On a encore voulu voir dans ce nom d'Emmanuel, appliqué à
Jésus, une preuve de sa divinité ou de l'incarnation de Dieu en lui.
C'est vouloir faire rendre au texte plus qu'il ne contient. Le sens
du mot «Emmanuel» n'implique pas forcément que l'enfant appelé de ce
nom soit considéré comme le fils de Dieu. Dans le passage d'Ésaïe,
comme dans celui de Matthieu, ce nom paraît seulement la marque d'une
attention toute particulière de Dieu et rappelle plutôt la promesse
de Esa 11:2: «L'Esprit de l'Éternel reposera sur lui.»

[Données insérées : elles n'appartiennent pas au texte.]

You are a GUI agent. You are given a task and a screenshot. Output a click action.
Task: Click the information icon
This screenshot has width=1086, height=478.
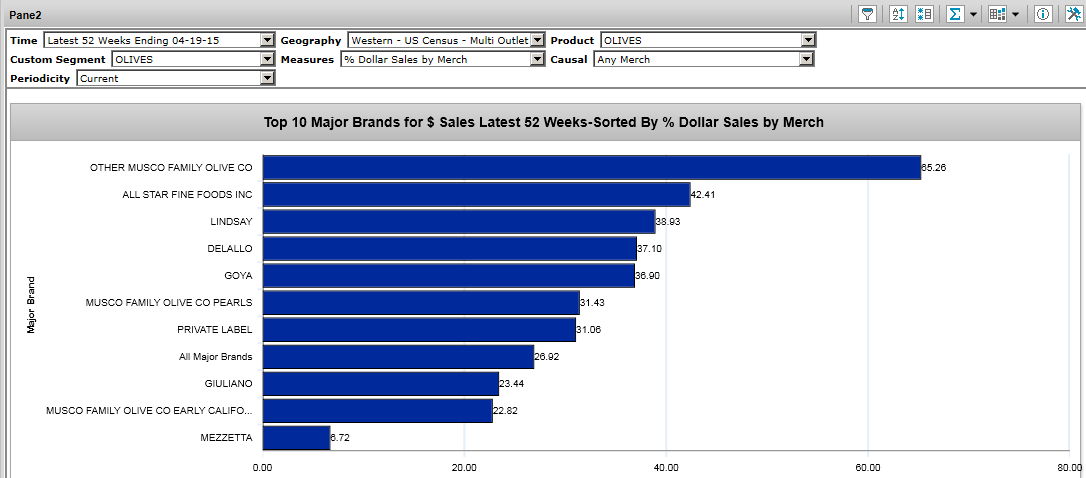click(x=1042, y=14)
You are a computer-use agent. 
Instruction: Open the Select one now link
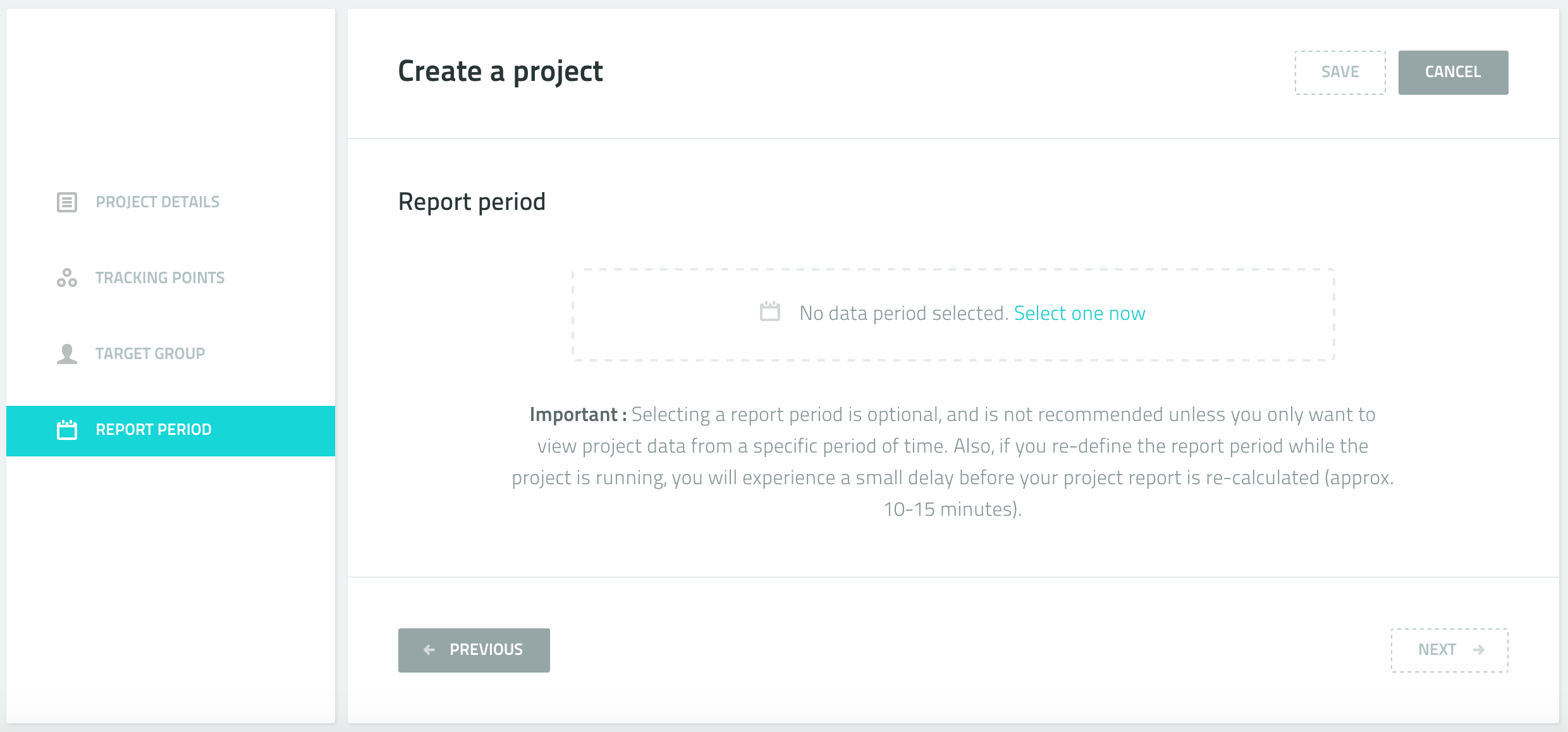point(1080,314)
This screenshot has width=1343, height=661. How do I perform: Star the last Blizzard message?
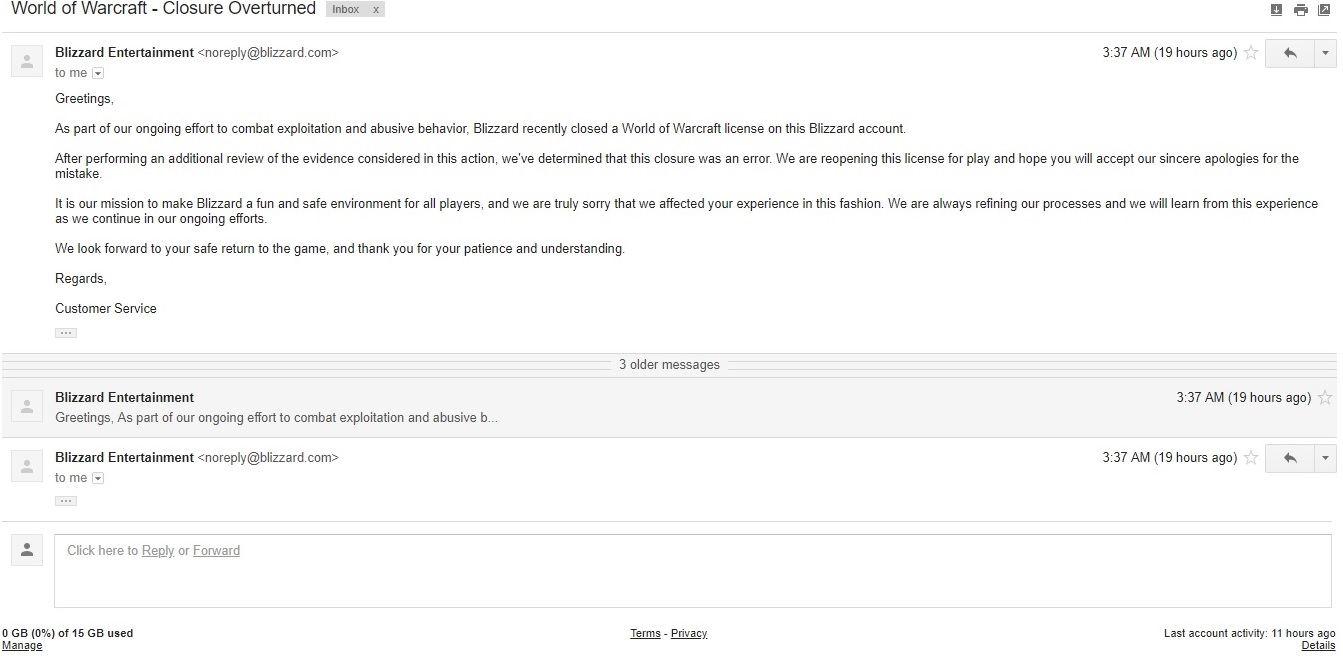1251,458
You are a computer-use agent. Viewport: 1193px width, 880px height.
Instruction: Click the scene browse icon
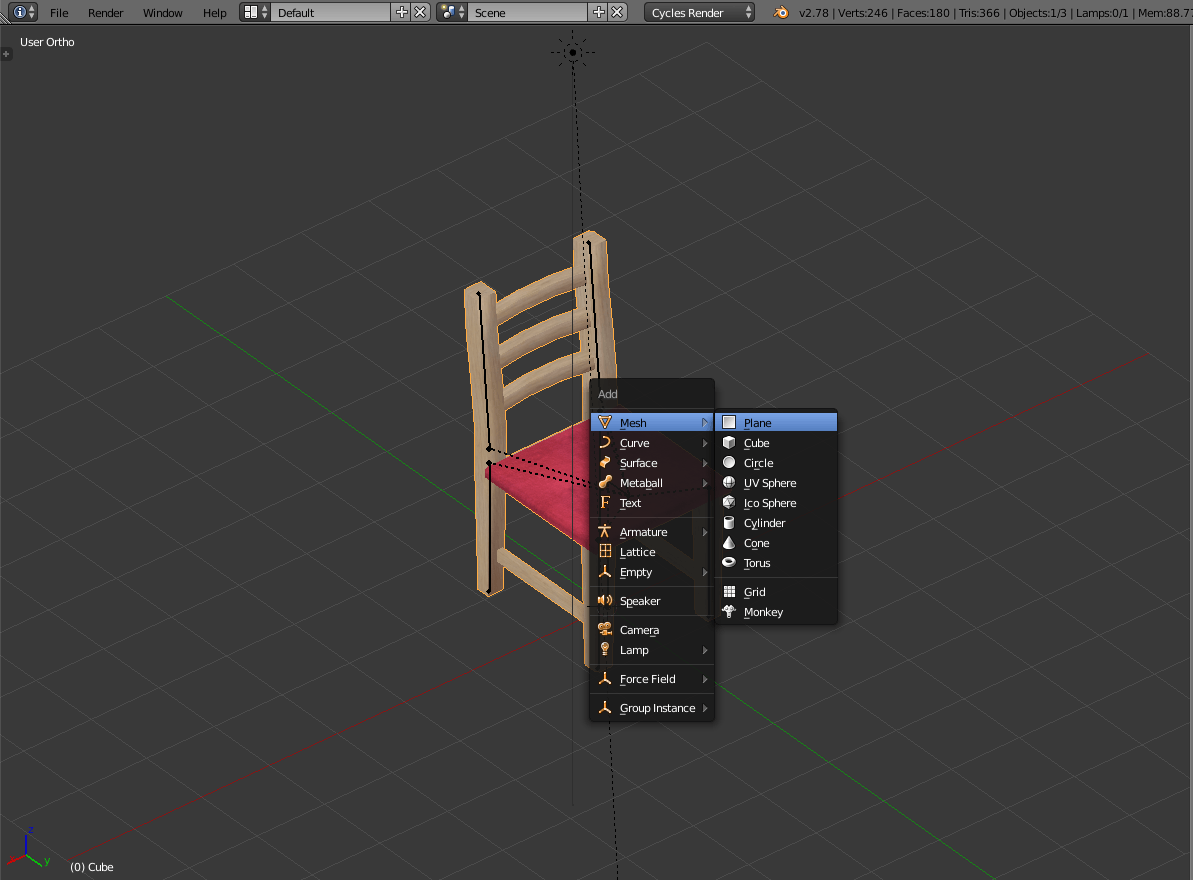pos(453,13)
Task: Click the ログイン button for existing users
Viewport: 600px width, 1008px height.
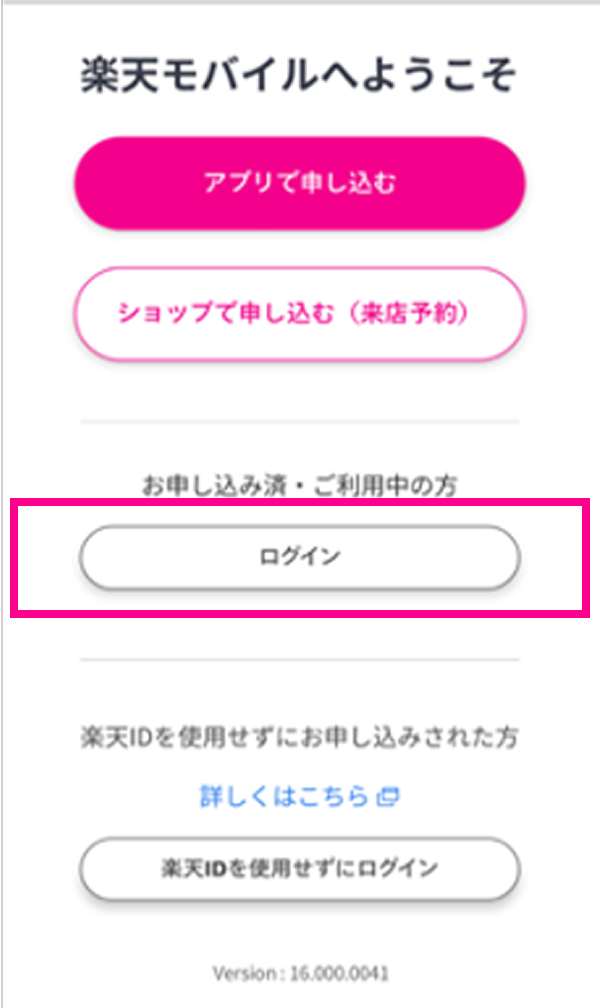Action: coord(300,557)
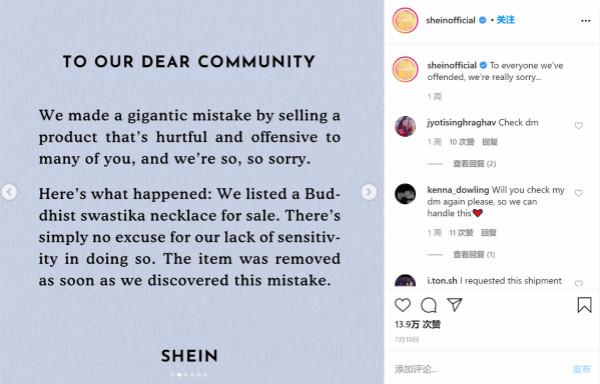Share post via paper plane icon

pos(455,304)
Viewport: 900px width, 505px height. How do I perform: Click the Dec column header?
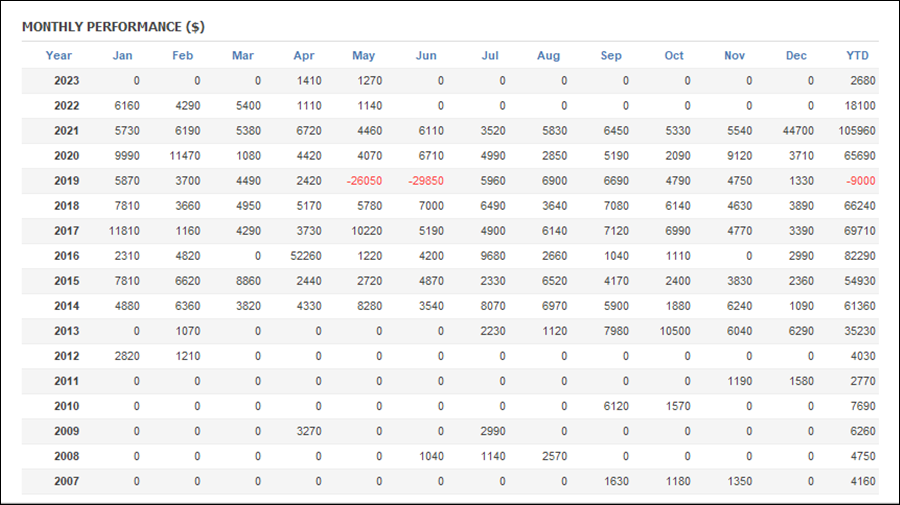[x=796, y=56]
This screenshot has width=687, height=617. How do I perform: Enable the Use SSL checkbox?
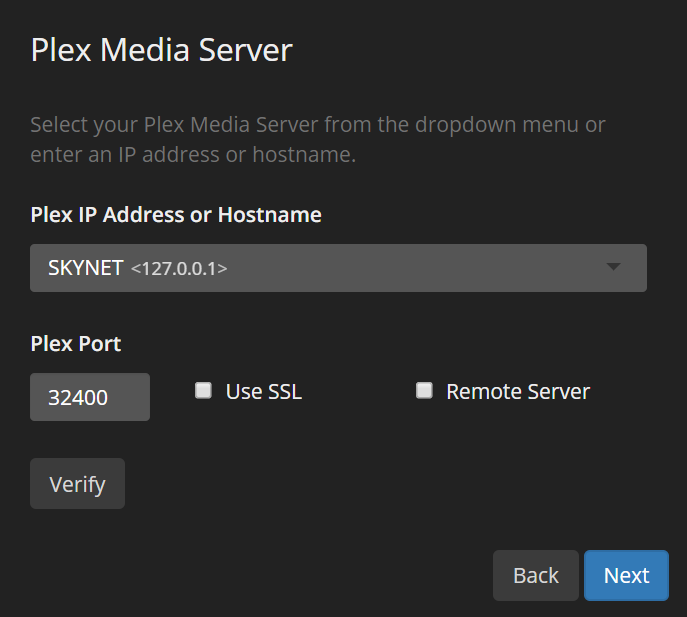point(203,391)
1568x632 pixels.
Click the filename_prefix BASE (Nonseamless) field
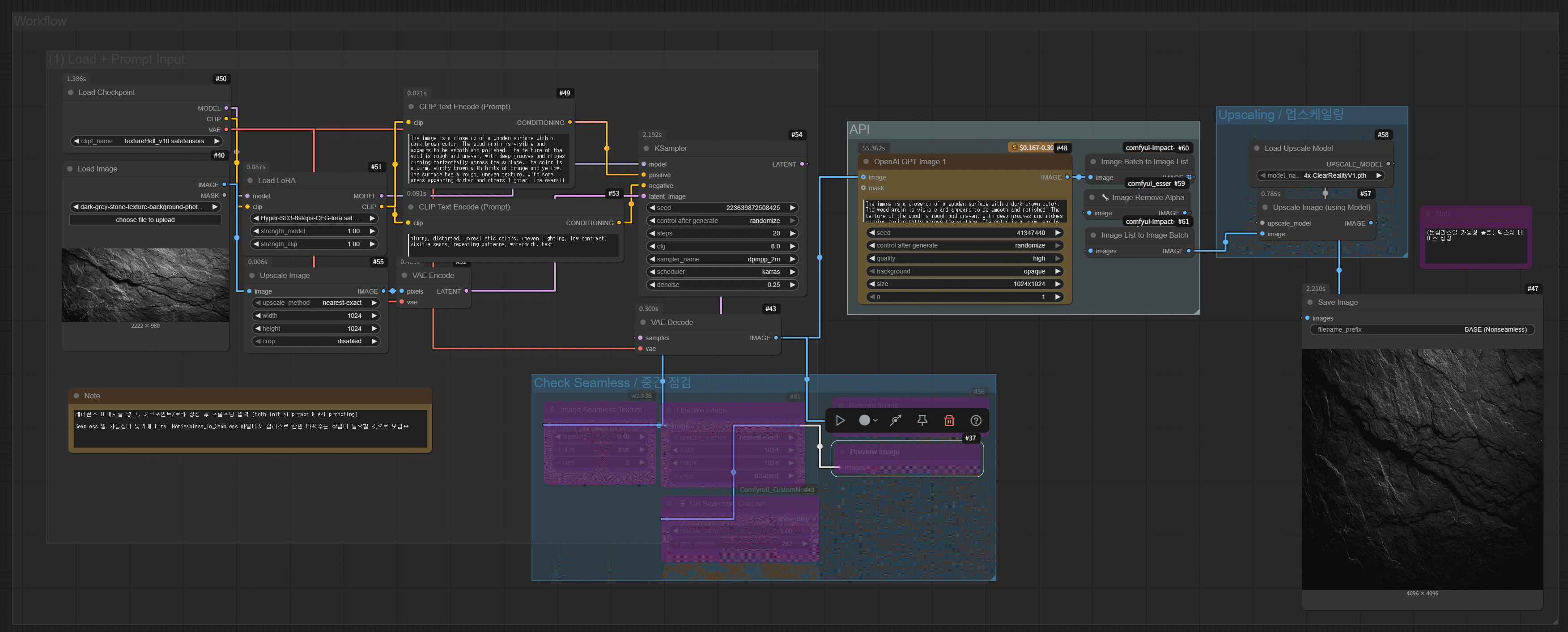coord(1421,329)
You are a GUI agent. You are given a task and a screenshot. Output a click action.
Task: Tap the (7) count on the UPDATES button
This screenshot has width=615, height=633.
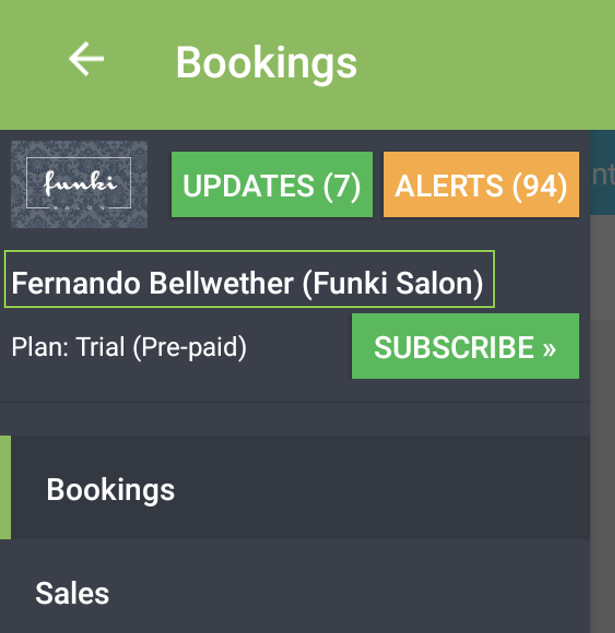[339, 185]
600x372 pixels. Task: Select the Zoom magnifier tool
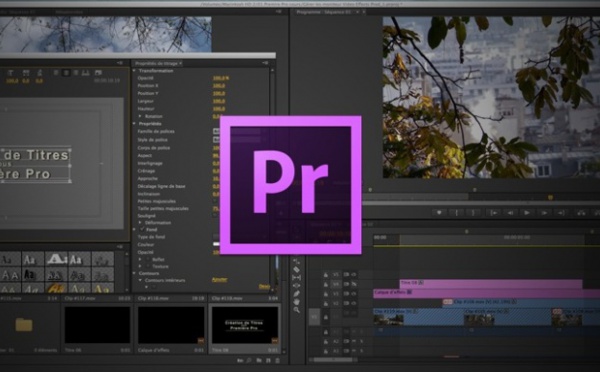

Est-il besoin d'ajouter pour conclure que, de toute manière, rien
n'empêchera le chrétien d'admirer en son Maître la merveilleuse, la
providentielle réalisation des espérances par lesquelles Ésaïe,
poussé par l'Esprit, se représentait sa venue, huit siècles avant sa
naissance? Car Jésus a bien été en fait le Messie-Roi Sauveur entrevu
par le prophète. Et qui donc, mieux que lui, pouvait revendiquer ce
beau titre d'Emmanuel: «Dieu est avec nous»? J--P- B.